REQUIRED ACTION -
If a line in the records below contains the word "crest", return that line.

SUPPLIED MATERIAL Start Marker

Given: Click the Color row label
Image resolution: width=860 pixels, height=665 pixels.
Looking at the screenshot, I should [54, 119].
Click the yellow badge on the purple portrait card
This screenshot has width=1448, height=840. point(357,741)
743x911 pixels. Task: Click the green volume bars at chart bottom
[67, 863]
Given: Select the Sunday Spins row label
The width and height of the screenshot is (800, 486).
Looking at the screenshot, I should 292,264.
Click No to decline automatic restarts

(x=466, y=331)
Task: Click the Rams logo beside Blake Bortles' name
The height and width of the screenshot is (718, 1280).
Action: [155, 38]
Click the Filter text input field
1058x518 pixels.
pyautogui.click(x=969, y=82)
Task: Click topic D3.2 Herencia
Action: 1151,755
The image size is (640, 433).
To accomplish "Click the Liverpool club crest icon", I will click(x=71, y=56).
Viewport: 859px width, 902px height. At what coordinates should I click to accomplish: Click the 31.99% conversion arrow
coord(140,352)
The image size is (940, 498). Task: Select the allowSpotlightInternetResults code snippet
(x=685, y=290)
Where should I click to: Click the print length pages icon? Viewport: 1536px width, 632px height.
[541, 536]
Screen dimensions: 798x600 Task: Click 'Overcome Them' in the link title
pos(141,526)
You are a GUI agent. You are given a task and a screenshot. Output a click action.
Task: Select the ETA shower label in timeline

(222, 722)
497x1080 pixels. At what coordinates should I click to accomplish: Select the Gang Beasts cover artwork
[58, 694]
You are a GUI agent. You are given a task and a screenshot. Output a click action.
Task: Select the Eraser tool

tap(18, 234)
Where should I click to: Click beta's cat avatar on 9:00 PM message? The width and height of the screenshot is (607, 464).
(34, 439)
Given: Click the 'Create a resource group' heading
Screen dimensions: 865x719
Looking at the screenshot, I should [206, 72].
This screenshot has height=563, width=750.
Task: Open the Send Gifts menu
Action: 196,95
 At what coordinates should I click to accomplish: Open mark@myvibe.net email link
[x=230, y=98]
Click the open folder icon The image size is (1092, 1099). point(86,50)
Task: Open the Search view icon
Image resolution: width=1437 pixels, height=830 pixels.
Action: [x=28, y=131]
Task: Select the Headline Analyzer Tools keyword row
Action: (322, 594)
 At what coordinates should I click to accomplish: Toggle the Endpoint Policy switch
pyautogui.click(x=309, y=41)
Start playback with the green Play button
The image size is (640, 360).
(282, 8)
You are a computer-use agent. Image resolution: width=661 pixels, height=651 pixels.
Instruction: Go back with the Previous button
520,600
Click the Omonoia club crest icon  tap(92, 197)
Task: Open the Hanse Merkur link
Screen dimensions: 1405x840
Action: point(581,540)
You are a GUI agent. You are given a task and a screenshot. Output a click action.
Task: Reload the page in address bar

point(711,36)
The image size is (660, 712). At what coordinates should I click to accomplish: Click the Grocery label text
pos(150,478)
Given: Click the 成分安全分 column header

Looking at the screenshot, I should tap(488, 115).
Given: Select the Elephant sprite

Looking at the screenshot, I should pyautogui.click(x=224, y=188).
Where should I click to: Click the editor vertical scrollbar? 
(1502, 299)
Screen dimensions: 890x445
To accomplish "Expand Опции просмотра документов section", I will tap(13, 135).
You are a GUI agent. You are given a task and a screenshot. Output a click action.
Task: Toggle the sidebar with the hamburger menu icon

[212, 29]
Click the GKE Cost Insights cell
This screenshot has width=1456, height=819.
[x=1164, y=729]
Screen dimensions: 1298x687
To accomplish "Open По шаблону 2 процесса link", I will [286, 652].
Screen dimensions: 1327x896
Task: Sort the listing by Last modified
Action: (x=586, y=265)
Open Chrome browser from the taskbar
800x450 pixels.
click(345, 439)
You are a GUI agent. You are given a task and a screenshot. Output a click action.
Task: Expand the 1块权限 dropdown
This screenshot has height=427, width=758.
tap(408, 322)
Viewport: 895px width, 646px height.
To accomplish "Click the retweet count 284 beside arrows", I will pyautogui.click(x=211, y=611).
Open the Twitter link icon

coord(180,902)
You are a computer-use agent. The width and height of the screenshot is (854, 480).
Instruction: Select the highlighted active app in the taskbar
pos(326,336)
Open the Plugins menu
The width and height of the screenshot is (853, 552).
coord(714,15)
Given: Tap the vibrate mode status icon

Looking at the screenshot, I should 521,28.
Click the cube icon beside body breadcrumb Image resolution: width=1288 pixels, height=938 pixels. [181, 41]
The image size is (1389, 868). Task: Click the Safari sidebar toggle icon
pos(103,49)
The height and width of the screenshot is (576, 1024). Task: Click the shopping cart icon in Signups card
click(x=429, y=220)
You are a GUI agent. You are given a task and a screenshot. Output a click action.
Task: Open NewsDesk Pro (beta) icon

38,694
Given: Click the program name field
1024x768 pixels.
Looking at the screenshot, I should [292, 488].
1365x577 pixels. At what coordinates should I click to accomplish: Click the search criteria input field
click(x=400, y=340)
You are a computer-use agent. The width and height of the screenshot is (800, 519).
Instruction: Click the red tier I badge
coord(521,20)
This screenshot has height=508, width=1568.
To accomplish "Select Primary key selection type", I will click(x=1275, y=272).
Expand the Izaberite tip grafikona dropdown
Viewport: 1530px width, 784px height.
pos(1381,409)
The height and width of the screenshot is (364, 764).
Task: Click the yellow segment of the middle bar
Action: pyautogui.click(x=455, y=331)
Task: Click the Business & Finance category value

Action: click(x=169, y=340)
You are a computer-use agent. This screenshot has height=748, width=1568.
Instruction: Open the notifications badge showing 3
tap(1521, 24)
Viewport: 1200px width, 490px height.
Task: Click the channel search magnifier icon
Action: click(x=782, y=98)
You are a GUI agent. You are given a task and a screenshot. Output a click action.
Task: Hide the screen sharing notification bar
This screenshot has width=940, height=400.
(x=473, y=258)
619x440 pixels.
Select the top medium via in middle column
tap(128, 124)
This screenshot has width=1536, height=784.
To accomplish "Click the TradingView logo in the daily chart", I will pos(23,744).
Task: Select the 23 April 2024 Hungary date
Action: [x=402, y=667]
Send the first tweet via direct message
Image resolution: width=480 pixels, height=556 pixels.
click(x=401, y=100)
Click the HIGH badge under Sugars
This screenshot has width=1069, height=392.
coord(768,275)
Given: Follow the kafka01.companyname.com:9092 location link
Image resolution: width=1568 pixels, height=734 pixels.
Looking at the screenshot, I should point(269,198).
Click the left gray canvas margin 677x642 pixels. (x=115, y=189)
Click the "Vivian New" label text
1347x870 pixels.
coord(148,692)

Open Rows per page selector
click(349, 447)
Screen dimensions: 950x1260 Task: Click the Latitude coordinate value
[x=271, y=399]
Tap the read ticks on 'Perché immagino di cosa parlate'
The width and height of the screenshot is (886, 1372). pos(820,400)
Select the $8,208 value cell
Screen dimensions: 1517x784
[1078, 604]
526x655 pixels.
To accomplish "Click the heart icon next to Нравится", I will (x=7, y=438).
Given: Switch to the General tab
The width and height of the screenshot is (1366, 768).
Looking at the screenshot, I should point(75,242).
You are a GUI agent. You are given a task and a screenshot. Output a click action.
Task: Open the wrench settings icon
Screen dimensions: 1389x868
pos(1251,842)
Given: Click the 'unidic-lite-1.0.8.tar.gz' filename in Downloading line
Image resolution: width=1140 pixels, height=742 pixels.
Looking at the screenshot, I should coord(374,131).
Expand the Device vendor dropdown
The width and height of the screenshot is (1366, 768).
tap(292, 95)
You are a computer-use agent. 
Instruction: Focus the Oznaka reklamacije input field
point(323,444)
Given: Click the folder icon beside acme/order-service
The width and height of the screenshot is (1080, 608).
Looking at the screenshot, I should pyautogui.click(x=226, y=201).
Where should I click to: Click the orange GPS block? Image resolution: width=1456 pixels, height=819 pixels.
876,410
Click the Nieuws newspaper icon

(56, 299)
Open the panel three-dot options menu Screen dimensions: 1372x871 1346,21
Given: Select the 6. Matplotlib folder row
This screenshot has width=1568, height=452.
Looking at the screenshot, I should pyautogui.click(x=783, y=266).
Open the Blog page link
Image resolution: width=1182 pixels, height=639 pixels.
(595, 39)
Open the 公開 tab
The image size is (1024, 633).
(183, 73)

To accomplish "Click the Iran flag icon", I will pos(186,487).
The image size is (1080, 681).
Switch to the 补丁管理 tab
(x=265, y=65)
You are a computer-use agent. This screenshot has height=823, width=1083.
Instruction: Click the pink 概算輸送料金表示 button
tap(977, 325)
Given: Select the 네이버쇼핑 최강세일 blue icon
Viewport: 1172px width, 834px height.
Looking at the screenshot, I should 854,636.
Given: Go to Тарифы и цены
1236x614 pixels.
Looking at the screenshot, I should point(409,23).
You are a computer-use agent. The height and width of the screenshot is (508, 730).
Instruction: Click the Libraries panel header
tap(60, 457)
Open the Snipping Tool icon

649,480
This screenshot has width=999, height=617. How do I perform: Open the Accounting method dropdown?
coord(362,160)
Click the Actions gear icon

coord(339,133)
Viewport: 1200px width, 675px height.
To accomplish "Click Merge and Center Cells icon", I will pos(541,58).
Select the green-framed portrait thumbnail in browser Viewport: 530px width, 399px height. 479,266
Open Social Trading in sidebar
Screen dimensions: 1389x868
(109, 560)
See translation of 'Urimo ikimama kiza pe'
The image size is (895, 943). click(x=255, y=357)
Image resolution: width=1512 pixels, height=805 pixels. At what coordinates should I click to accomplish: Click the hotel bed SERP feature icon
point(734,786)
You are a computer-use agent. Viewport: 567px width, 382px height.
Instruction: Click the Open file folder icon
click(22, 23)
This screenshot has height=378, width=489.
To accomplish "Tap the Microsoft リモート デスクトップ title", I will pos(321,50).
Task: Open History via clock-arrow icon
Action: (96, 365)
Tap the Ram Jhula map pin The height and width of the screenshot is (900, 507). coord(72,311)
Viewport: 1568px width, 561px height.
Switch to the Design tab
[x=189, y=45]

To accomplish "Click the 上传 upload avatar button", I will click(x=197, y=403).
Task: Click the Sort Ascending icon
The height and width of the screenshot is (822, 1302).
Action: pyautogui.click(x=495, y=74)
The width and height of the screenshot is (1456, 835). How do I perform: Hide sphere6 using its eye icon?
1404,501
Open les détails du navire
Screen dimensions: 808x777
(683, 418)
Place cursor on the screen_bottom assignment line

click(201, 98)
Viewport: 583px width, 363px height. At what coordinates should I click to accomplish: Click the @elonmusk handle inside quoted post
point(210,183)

SUPPLIED MATERIAL End Marker

WRITTEN ANSWER -
To accomplish "Click the Liverpool club crest icon", I will click(x=71, y=56).
Click the Omonoia club crest icon  tap(92, 197)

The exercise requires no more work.